Digital Sucks HomeNewsScrew DriverLunar ModuleTop FuelRetiredArtistsT-ShirtsGear LinksDigital Sucks


Does all digital suck?  Let's focus on the difference between theory and implementation...

(want to stop the cursor bugs?)

Digital audio is audio which has been sampled at regular, discreet intervals and converted to numeric data.  All the original audio information that lies between the sample intervals is, of course, lost.

Delta Sigma ("new hotness")

Delta Sigma analog/digital converters are rapidly gaining popularity in affordable digital-processing chips.  They involve sampling the audio signal at extremely high frequencies (usually 64 or more times higher than than the upper limit of the audio frequency) and storing the data as a 1-bit stream.  This stream is basically the image of the audio signal with a lot of higher-frequency noise superimposed over it and represented as a sequence of on and off bits.  The sampling frequency is so high that the original analog waveform is approximated by dithering the on/off bits over the time axis, with longer "on" times for the positive side of the wave, and longer "off" times for the negative side.  To convert it back to analog, just pump the stream into an analog integrator (a simple op-amp circuit) and filter out the noise.  The on's and off's then average out as the original audio wave form again.  It's not perfect, but I think a very "tape-like" sound quality can result from just the right amount of low-pass filtering.  If the sample rate is sufficiently high, the added noise is above the audio frequency, so the processed audio has plenty of clean bandwidth.

Learn more about Delta Sigma:
http://en.wikipedia.org/wiki/Delta-sigma_modulation
http://www.beis.de/Elektronik/DeltaSigma/DeltaSigma.html
http://www.dsdproaudio.com/html/dsd_sacd_explained.html
 

44.1 kHz ("old and busted")

At the top limit of the human audio spectrum, 20 kHz, a sampler digitizing at the standard CD-quality rate of 44.1 kHz only measures the signal roughly 2 times per cycle. 

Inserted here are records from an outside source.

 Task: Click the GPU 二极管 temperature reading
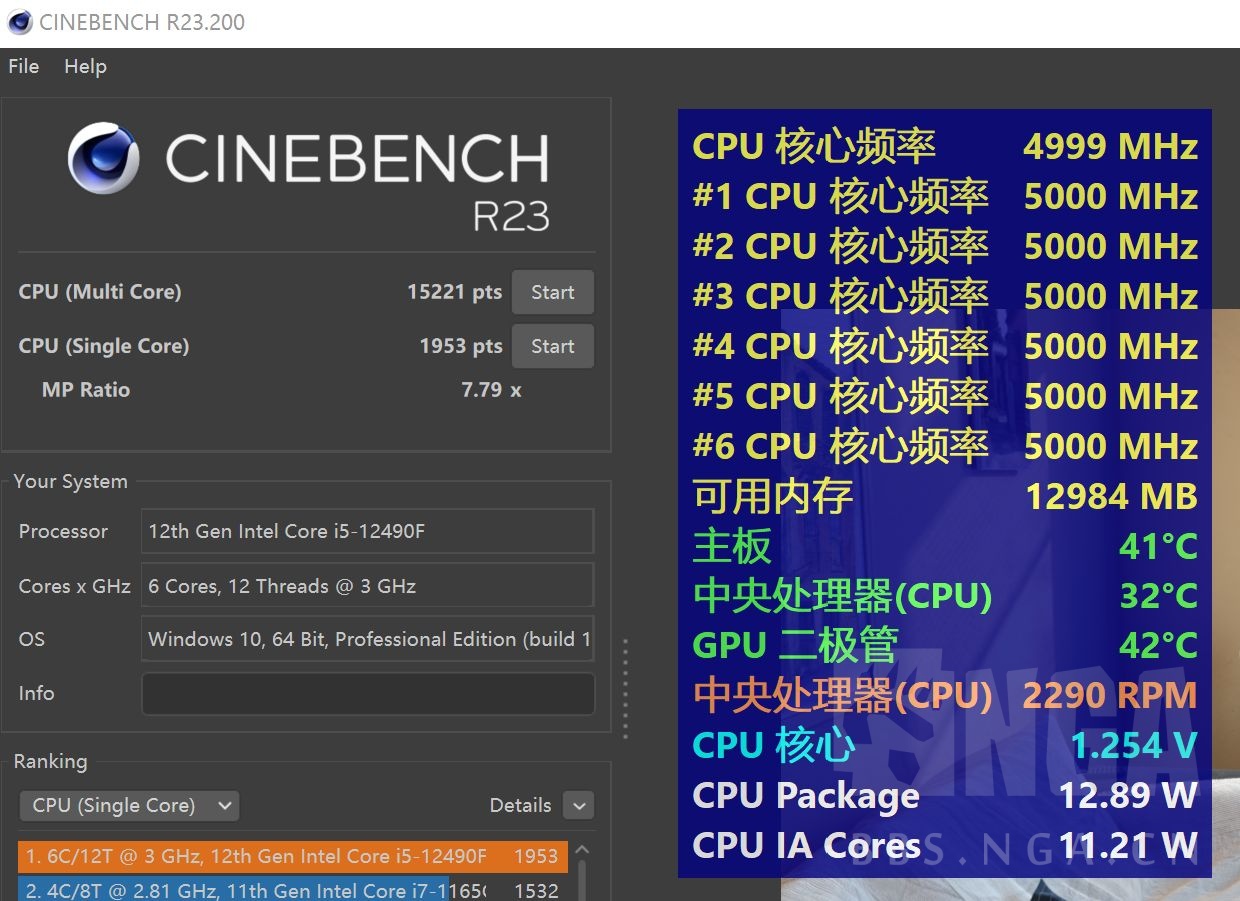[1157, 646]
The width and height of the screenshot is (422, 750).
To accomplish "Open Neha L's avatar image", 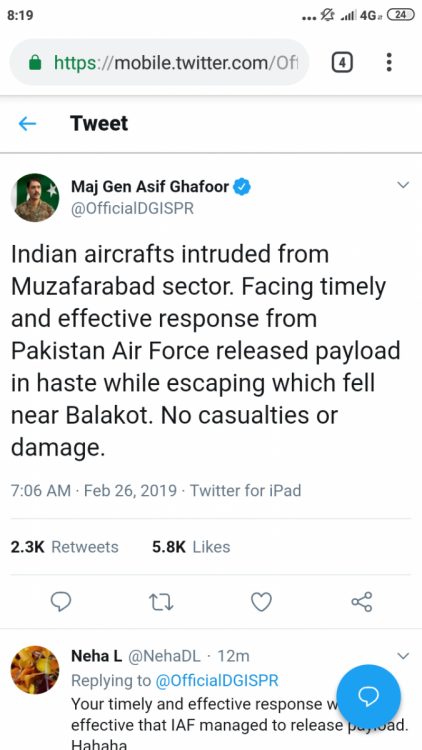I will click(x=35, y=670).
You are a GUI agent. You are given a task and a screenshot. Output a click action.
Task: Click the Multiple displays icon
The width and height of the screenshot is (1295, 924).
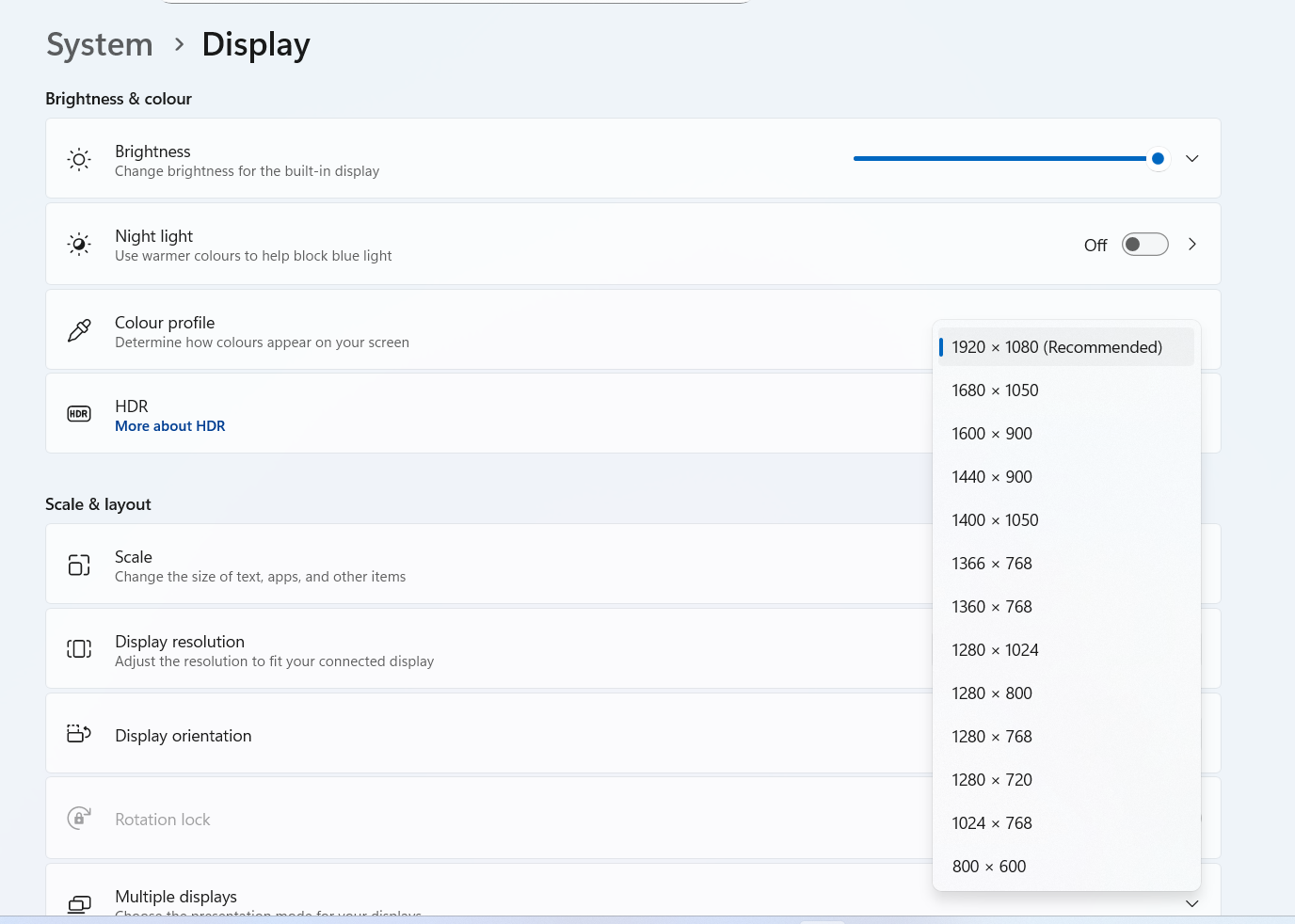pos(80,904)
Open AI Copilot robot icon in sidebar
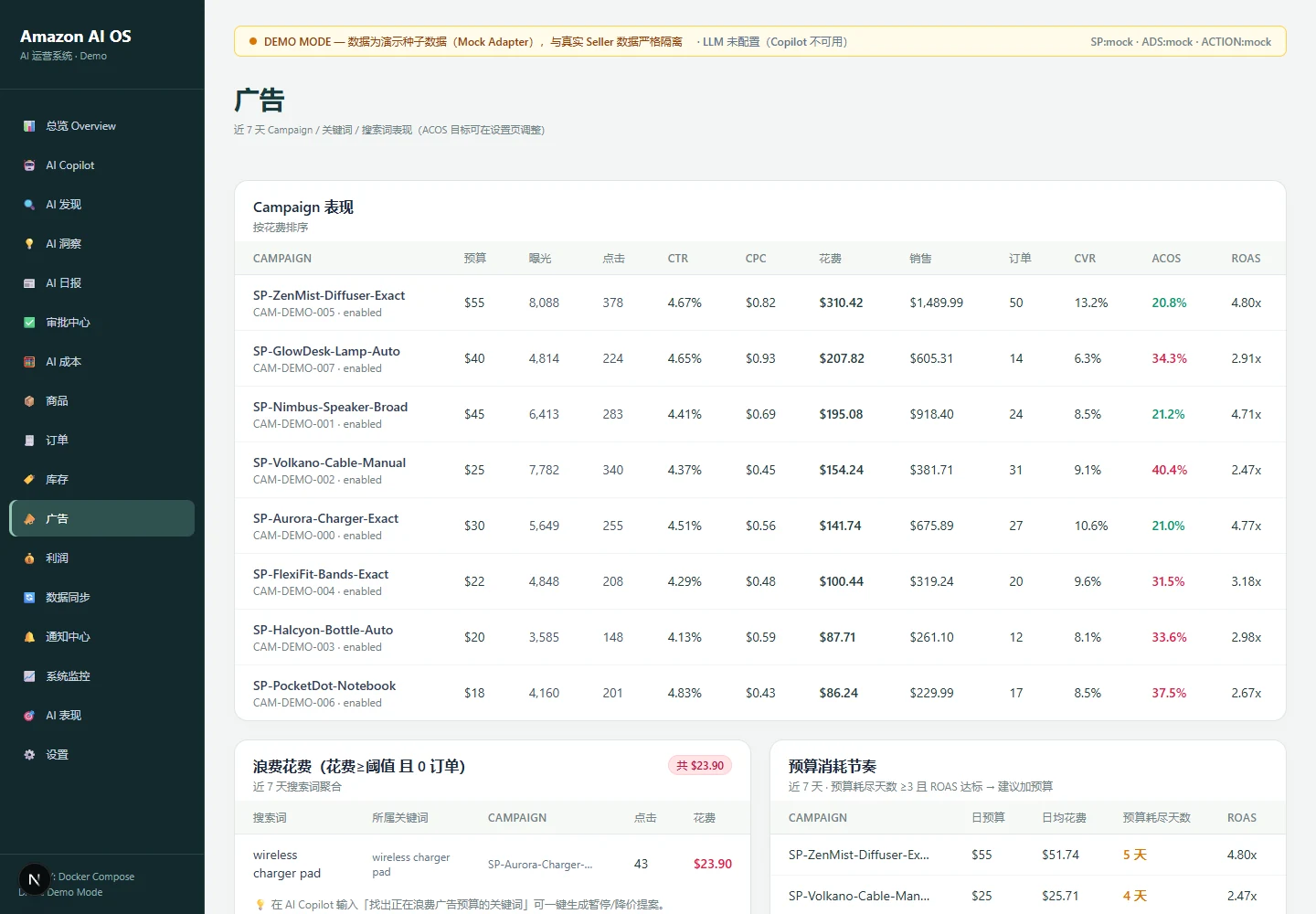1316x914 pixels. (29, 165)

The problem I have with 44.1 kHz is that sampling a signal only slightly higher than 2 times per cycle is the bare theoretical minimum requirement to produce "accurate" samples.  I use quotation marks around the word "accurate" because actually information is lost and errors are introduced during the sampling process.  The only reason the word "accurate" can be used is that the original waveforms can be reproduced using complex algorithms, assuming that the original source material consisted only of sine waves and no frequencies greater than 1/2 the sample rate.  Much of the original detail must be replaced by a mathematically reconstructed version during playback.  Theorists will tell you that this is "perfect" reproduction (ignoring the distortion caused by the various filters which process the information during its conversion from analog to digital, through various up-sampling and down-sampling intermediate steps, and back to analog, again through various intermediate steps--all of which rely on imperfect technology that is forced to make compromises along the way). 

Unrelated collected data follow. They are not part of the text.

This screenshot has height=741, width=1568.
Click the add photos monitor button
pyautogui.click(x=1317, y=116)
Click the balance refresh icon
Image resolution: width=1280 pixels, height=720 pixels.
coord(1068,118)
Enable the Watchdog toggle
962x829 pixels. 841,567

The frequency range of human hearing lies roughly between 20 Hz and 20 kHz.  Many species and some humans can hear frequencies beyond this range, but there are several other reasons for sampling audio at much more than just twice the highest audio frequency.  One reason is the Hypersonic Effect.  Another reason is that the anti-aliasing filters would be much less critical and do their work above the audio spectrum, where they could cause less damage. 

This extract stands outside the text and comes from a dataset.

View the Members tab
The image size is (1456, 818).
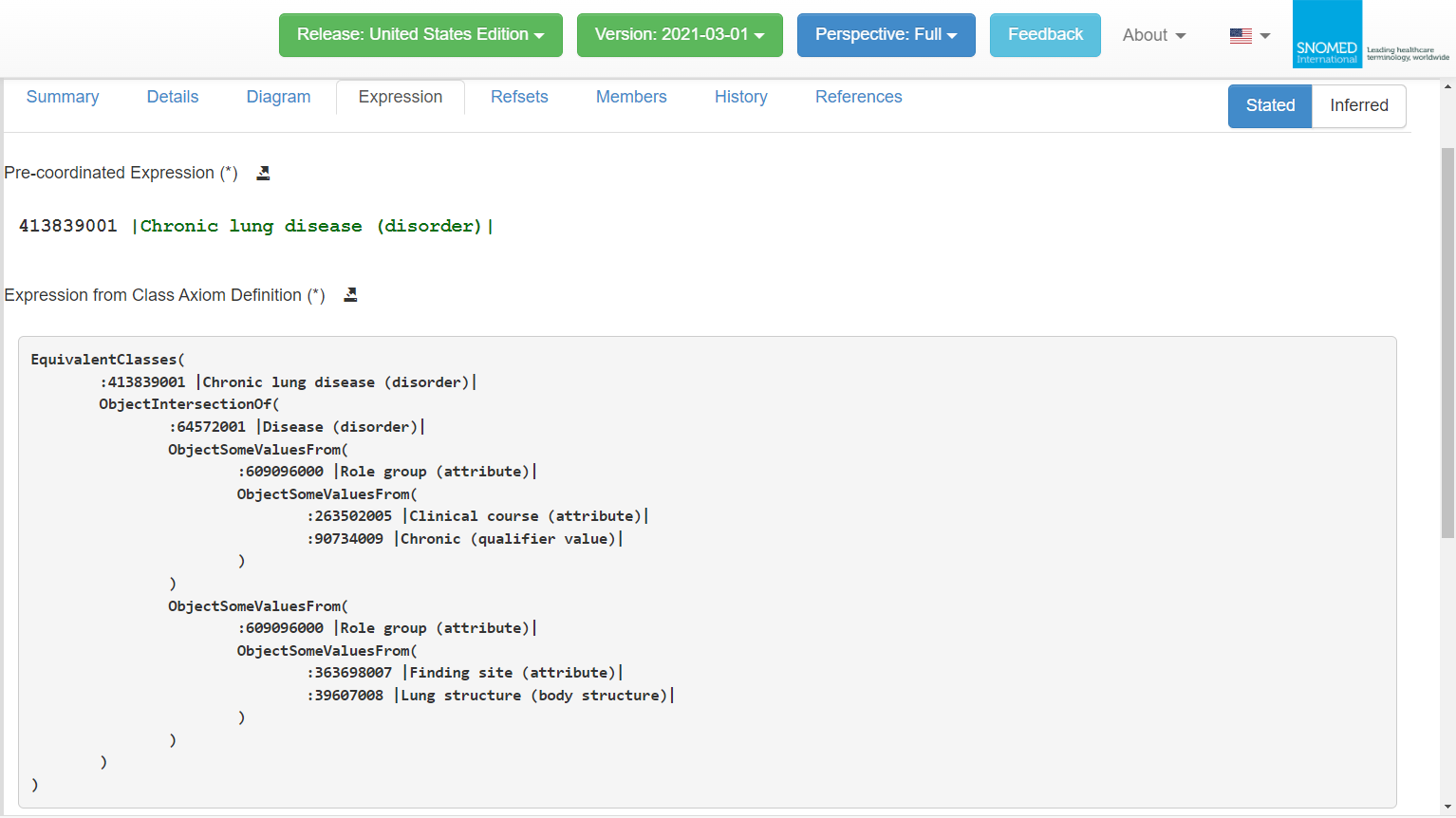coord(631,97)

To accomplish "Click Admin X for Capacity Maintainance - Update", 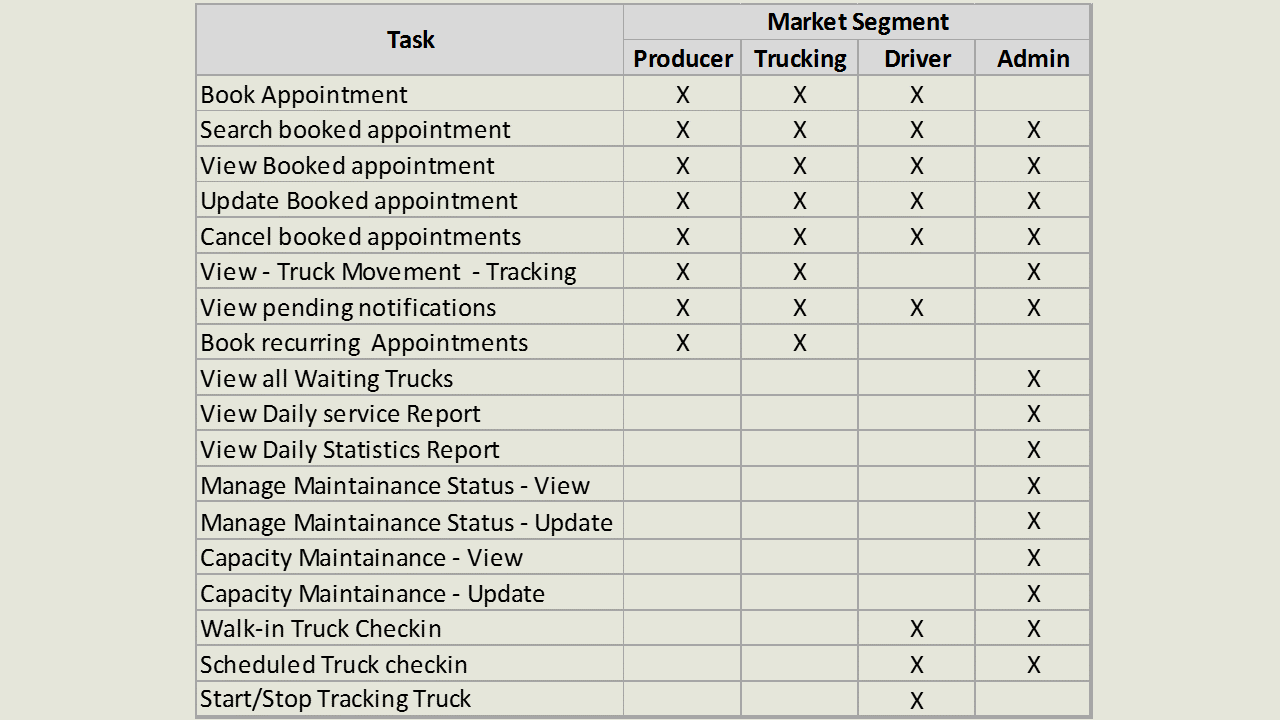I will (x=1033, y=594).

One huge problem is the collision between what is theoretically possible and what technology actually produces.  

Time Smearing
As a first step, a sampler must filter away everything higher in frequency than 1/2 the sample rate.  A steep-slope low-pass filter such as is needed to pass 20 kHz and block 20.05 kHz would cause distortions in the phase of the signal as the frequency increases.  What this means is that the higher frequencies will be shifted somewhat in the time domain relative to the lower frequencies.  This will have some audible effect on the sound itself.  (I think high-hat cymbals, for example, sound somewhat fake and plastic when digitized; the sizzle is gone, IMO)  Even more apparent to the human ear will be the 'smearing' effect on the 3-D localization of a stereo image.  The human ear is very sensitive to differences in time between the left and right ears.  If the higher frequencies arrive just a tiny bit later than the lower frequencies, the 3-D soundstage will be less detailed and less natural. 

Jitter
Another source of of sampler error is clock jitter. The very fast, precise timing required to do our 44.1 kHz sampling rate should take one sample every 22 microseconds; but instead the point in time when the sampling occurs can vary by 50 nanoseconds.  More or less random inaccuracies in the timing of the sampler smear the audio image and give it a cheap, artificial quality.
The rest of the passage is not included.